EXERCISE: Going through the entries below, copy out each line that contains "Given".

[Source data]
━━━

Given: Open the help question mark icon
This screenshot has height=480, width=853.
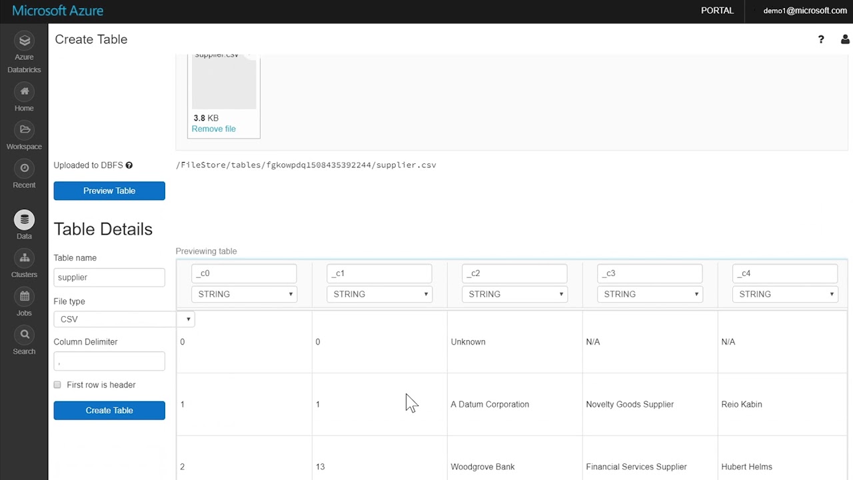Looking at the screenshot, I should click(x=821, y=39).
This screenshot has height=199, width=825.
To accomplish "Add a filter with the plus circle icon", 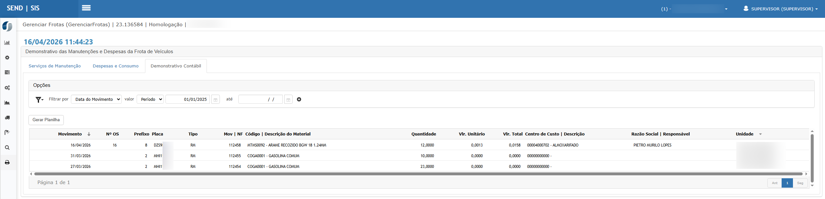I will point(299,100).
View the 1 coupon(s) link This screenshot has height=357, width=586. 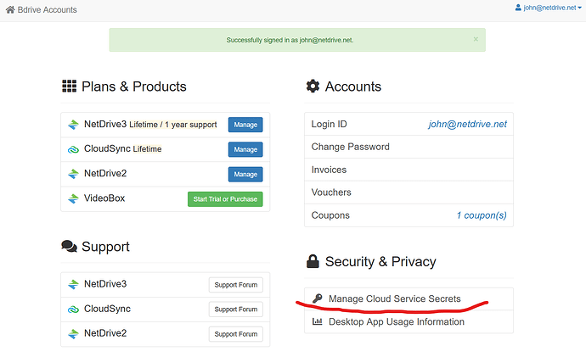coord(481,215)
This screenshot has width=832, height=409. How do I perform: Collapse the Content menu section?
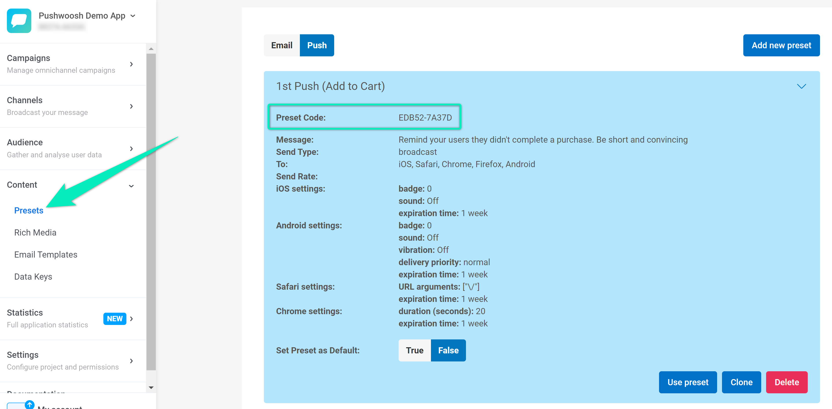[x=131, y=186]
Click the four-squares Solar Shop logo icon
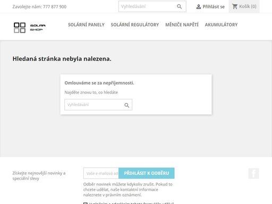 point(20,28)
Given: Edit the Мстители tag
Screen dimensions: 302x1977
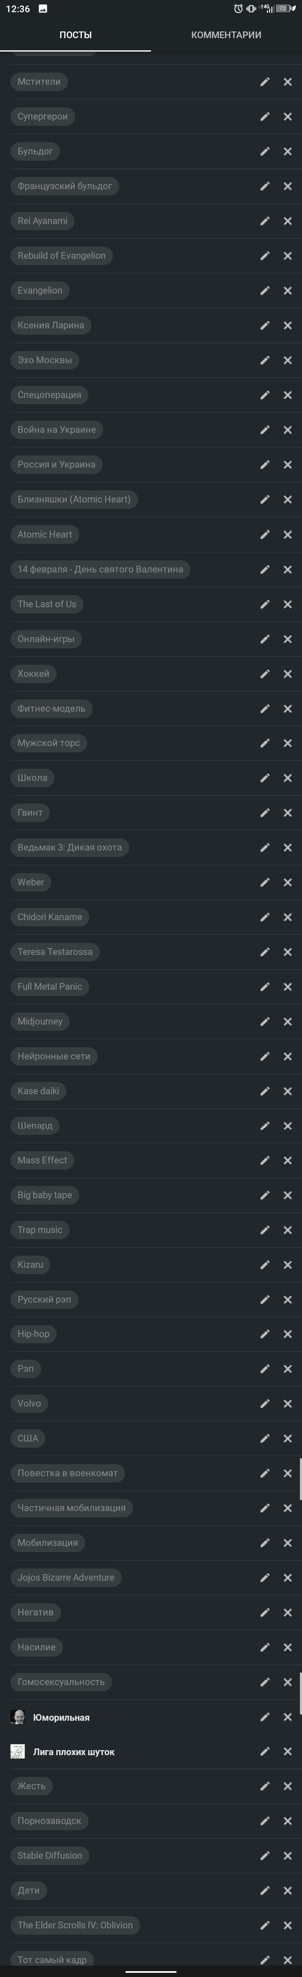Looking at the screenshot, I should coord(264,81).
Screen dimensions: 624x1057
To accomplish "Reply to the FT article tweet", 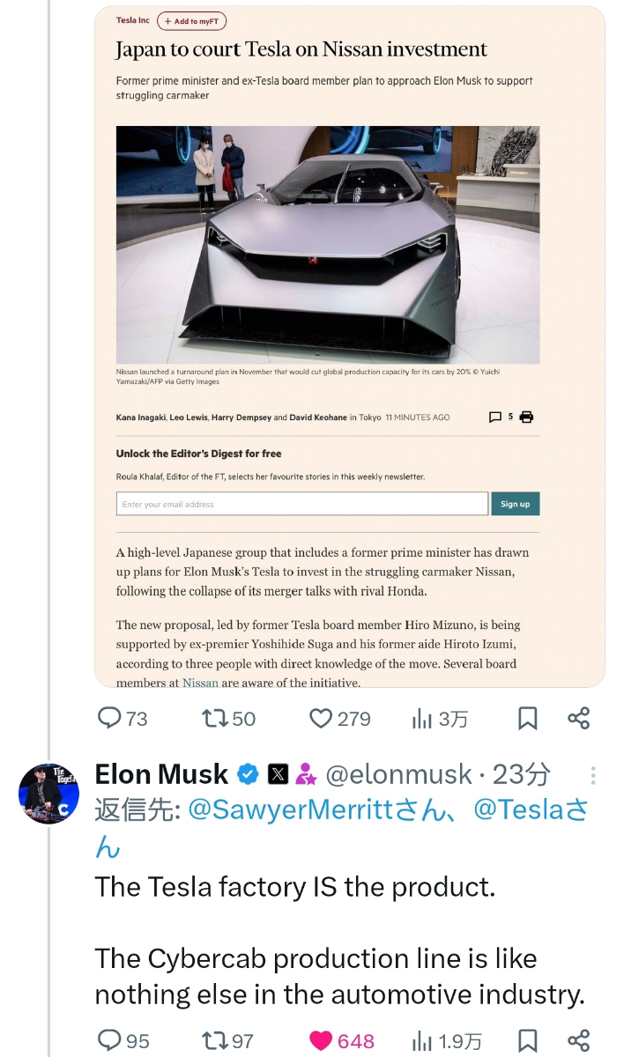I will [x=109, y=719].
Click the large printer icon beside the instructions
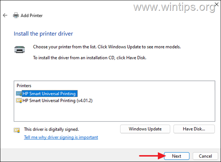This screenshot has height=162, width=221. [x=19, y=49]
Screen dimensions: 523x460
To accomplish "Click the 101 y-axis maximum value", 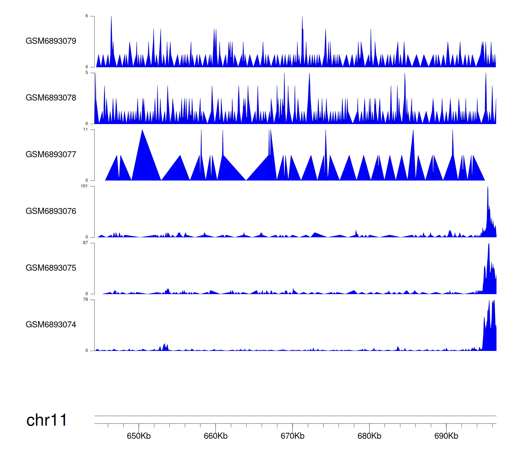I will coord(84,186).
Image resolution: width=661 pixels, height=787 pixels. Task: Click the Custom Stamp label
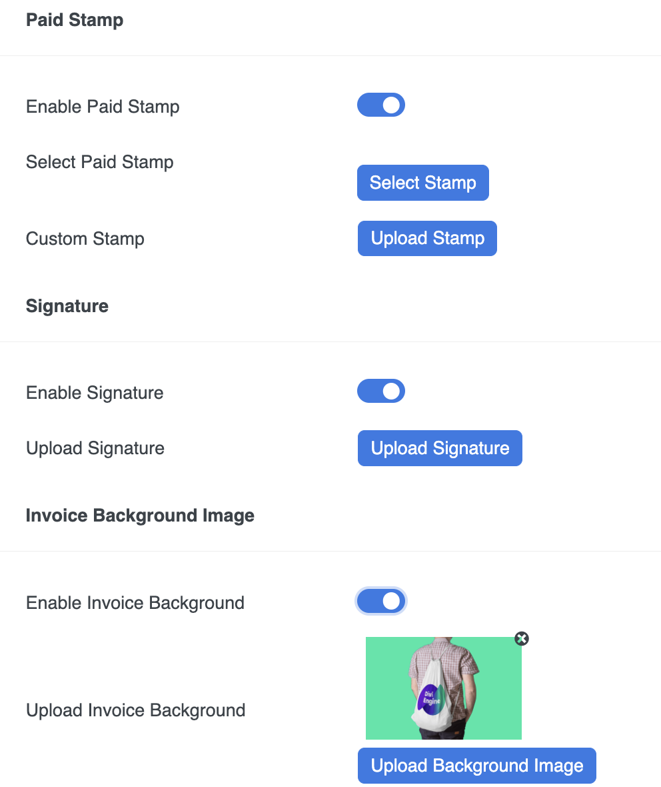85,239
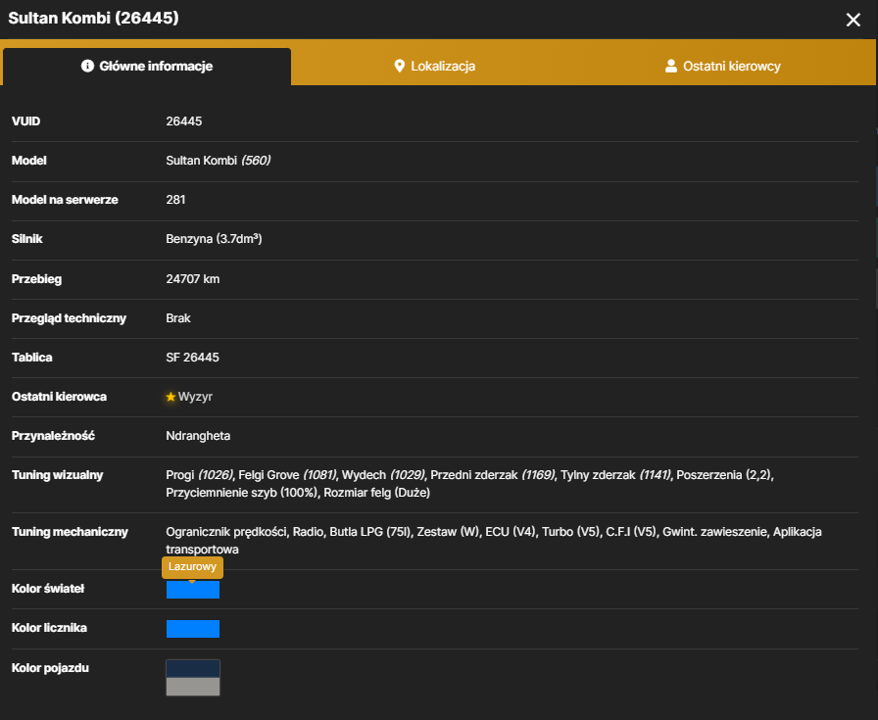Click the gold star beside Wyzyr
878x720 pixels.
pyautogui.click(x=171, y=397)
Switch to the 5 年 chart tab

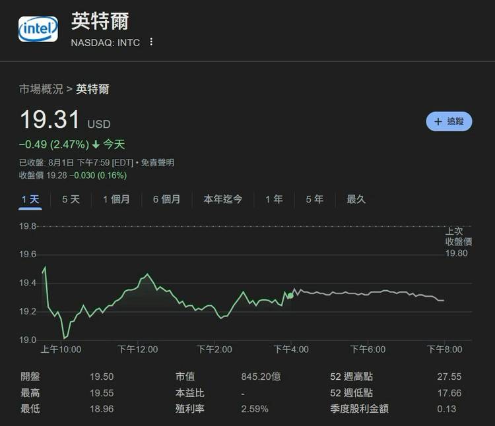(314, 199)
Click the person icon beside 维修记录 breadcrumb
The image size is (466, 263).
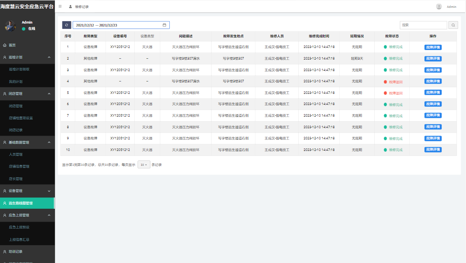pyautogui.click(x=70, y=7)
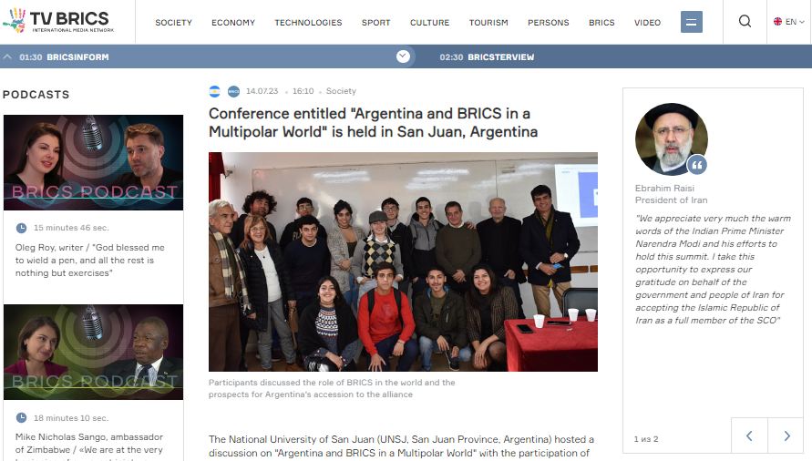Open the BRICS navigation item
The image size is (812, 461).
point(601,22)
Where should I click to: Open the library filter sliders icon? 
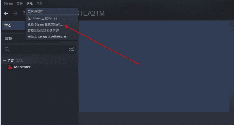pyautogui.click(x=72, y=49)
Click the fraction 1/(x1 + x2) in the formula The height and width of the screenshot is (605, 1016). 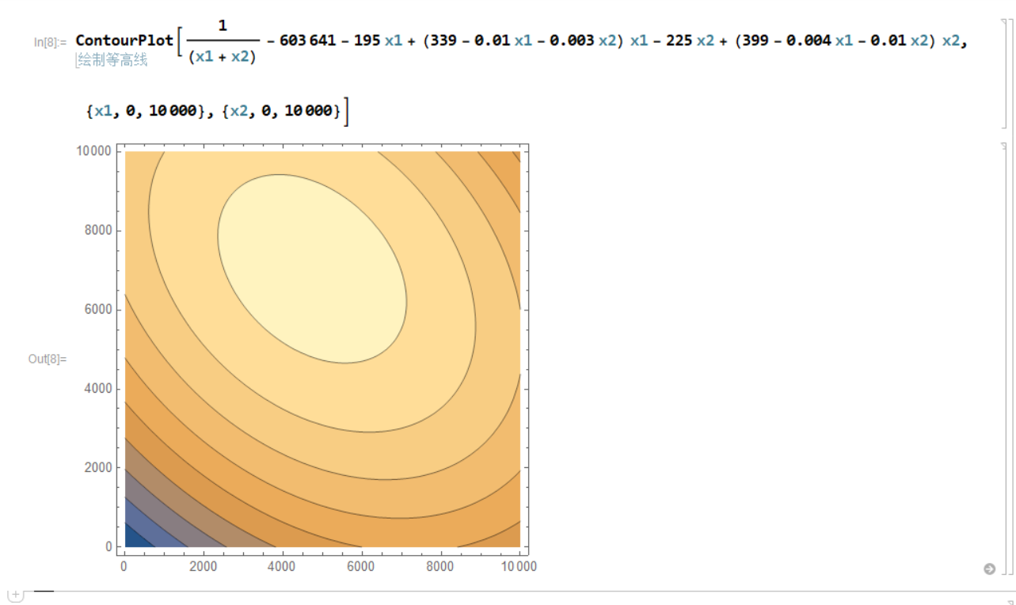click(x=222, y=40)
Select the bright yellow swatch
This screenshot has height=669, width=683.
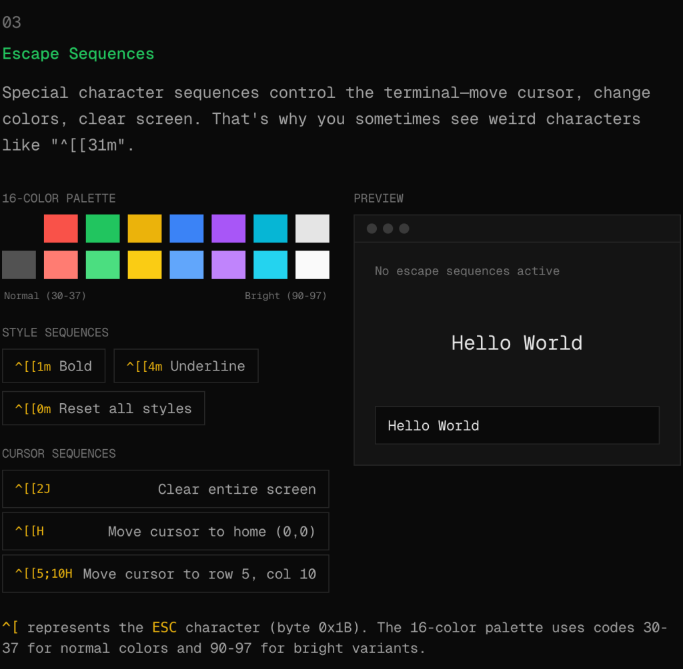click(x=145, y=265)
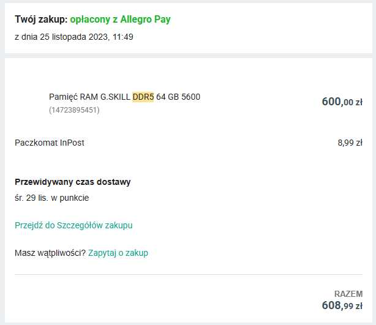This screenshot has width=376, height=325.
Task: Click the RAZEM total label
Action: 348,293
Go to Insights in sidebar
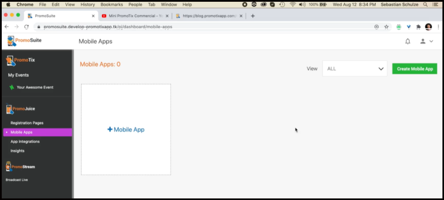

━━━

ANSWER TO THIS PROBLEM:
Given: Open the help question mark icon
Given: Edit the Мстители tag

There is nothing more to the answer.